» **What is being asked**: Count the lines in the records below that contain the string "link". Give only the number.

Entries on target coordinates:
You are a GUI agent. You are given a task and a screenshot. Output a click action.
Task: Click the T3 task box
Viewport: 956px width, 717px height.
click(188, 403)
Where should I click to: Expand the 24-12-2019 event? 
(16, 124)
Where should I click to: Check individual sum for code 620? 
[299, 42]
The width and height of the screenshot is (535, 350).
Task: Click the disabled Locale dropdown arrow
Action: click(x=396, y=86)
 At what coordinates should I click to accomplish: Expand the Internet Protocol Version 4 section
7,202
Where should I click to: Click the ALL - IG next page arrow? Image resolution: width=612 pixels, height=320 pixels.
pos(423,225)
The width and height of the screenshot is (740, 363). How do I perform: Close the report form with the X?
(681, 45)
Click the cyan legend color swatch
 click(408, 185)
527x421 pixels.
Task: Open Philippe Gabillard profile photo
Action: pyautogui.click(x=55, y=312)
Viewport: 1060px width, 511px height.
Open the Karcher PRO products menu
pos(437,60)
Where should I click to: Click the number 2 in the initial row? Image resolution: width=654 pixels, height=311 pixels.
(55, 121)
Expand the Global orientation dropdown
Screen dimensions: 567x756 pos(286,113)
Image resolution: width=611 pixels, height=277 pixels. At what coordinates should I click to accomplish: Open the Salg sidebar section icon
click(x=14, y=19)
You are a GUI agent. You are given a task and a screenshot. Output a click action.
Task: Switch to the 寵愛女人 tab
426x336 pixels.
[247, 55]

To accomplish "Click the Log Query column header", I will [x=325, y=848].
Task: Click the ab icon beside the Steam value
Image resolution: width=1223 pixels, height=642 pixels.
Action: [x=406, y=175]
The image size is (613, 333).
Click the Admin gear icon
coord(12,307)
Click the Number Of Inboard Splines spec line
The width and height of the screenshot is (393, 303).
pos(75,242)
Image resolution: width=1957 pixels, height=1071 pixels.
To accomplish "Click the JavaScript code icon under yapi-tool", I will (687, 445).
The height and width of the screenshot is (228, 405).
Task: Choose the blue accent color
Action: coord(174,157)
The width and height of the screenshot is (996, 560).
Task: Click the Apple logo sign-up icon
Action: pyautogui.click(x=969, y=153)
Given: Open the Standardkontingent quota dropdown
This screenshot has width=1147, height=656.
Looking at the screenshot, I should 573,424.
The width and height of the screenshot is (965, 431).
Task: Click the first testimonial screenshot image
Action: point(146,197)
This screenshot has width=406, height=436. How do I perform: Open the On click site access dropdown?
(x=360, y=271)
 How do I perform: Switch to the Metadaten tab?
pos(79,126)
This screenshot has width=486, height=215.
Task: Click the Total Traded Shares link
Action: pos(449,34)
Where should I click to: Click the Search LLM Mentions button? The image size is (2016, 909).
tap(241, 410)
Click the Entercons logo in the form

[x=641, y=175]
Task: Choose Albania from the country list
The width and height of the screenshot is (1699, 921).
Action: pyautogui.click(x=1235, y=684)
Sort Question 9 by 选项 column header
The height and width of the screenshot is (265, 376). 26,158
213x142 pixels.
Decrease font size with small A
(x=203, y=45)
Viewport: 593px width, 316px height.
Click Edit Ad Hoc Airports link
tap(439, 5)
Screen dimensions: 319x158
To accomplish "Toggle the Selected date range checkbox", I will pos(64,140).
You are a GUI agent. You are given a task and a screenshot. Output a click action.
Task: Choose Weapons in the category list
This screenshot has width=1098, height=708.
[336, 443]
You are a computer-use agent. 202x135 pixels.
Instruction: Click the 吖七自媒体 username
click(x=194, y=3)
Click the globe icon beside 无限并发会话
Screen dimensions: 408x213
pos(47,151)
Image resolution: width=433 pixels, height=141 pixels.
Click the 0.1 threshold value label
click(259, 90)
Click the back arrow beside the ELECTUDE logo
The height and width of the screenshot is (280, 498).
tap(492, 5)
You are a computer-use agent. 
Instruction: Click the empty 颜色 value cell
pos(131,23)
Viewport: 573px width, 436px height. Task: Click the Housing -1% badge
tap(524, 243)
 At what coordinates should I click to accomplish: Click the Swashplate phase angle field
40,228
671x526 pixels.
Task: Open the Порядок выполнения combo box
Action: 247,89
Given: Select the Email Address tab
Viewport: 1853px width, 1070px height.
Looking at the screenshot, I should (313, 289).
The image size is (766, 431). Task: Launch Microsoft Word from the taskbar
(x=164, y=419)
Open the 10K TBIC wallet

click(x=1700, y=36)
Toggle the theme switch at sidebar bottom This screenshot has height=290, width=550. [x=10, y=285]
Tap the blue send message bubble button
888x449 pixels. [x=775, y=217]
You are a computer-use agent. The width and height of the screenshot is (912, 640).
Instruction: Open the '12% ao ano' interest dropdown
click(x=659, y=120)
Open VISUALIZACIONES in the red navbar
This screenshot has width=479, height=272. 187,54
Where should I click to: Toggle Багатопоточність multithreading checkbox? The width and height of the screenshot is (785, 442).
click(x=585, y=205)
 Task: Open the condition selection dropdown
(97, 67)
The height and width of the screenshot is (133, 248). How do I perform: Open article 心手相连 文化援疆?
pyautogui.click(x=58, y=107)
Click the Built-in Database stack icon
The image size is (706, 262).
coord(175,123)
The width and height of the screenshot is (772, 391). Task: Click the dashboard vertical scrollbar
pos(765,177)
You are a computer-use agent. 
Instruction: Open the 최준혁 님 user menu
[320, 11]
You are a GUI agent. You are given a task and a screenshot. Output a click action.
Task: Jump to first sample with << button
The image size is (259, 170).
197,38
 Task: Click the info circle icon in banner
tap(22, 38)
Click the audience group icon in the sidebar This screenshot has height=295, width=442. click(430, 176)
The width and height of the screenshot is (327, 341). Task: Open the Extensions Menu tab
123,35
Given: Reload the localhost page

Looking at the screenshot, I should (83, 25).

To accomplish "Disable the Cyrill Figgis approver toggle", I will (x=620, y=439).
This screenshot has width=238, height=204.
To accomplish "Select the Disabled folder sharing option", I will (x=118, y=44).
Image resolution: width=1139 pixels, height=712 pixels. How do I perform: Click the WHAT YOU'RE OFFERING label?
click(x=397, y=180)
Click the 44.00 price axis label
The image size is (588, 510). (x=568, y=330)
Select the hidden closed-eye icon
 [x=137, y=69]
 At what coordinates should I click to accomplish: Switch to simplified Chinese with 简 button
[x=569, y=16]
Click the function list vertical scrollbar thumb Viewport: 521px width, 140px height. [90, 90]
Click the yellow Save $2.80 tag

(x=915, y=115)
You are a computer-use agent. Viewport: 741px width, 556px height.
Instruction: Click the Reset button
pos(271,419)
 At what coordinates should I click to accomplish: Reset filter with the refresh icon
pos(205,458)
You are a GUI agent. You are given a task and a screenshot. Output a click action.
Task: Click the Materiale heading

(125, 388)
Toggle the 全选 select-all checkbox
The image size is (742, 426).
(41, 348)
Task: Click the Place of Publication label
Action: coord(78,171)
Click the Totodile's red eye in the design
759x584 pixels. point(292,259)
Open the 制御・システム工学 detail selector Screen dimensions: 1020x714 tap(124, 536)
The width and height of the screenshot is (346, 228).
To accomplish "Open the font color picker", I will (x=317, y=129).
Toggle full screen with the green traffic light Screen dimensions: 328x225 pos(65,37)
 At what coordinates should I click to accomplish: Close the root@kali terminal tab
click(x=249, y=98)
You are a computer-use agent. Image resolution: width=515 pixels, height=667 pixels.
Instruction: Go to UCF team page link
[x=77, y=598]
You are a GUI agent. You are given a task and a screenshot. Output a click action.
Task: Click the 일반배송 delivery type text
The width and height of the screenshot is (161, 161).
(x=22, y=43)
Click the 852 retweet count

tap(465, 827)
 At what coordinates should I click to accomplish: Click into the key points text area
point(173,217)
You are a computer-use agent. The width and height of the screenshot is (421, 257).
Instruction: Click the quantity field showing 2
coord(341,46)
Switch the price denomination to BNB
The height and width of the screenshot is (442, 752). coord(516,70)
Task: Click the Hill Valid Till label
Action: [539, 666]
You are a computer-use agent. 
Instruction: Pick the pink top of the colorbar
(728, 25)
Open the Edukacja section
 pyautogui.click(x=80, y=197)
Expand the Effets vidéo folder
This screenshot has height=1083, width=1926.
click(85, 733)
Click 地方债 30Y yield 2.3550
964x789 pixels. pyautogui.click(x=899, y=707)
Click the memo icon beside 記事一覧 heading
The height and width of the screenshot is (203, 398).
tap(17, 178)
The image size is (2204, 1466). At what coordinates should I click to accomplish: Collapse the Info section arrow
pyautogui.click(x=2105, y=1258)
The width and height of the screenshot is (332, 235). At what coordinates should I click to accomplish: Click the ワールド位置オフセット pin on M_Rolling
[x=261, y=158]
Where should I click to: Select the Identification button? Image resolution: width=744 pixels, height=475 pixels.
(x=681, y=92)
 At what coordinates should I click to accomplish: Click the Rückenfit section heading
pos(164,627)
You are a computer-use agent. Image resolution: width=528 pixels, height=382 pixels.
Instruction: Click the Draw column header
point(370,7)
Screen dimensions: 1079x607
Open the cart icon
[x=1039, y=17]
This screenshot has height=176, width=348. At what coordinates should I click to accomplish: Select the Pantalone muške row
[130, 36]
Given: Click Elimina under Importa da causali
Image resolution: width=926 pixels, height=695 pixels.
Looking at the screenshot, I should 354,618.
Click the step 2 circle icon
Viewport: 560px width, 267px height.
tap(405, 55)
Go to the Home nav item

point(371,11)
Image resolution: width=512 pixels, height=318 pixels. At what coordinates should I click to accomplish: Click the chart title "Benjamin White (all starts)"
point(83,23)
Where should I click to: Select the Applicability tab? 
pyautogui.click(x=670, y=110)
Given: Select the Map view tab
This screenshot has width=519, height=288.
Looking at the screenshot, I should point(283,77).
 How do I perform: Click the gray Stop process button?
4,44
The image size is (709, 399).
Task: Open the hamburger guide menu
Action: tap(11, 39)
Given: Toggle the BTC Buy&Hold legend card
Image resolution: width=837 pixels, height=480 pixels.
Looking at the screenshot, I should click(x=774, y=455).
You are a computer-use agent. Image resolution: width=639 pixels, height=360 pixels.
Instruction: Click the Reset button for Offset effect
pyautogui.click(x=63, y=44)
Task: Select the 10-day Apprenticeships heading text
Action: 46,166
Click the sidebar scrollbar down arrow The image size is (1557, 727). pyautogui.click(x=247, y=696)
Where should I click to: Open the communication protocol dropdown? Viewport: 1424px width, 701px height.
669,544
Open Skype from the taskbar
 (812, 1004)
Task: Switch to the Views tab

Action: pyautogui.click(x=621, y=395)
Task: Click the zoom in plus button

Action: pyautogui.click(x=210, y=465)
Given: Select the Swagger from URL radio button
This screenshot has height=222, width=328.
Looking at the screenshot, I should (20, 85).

» **Exercise result**: 3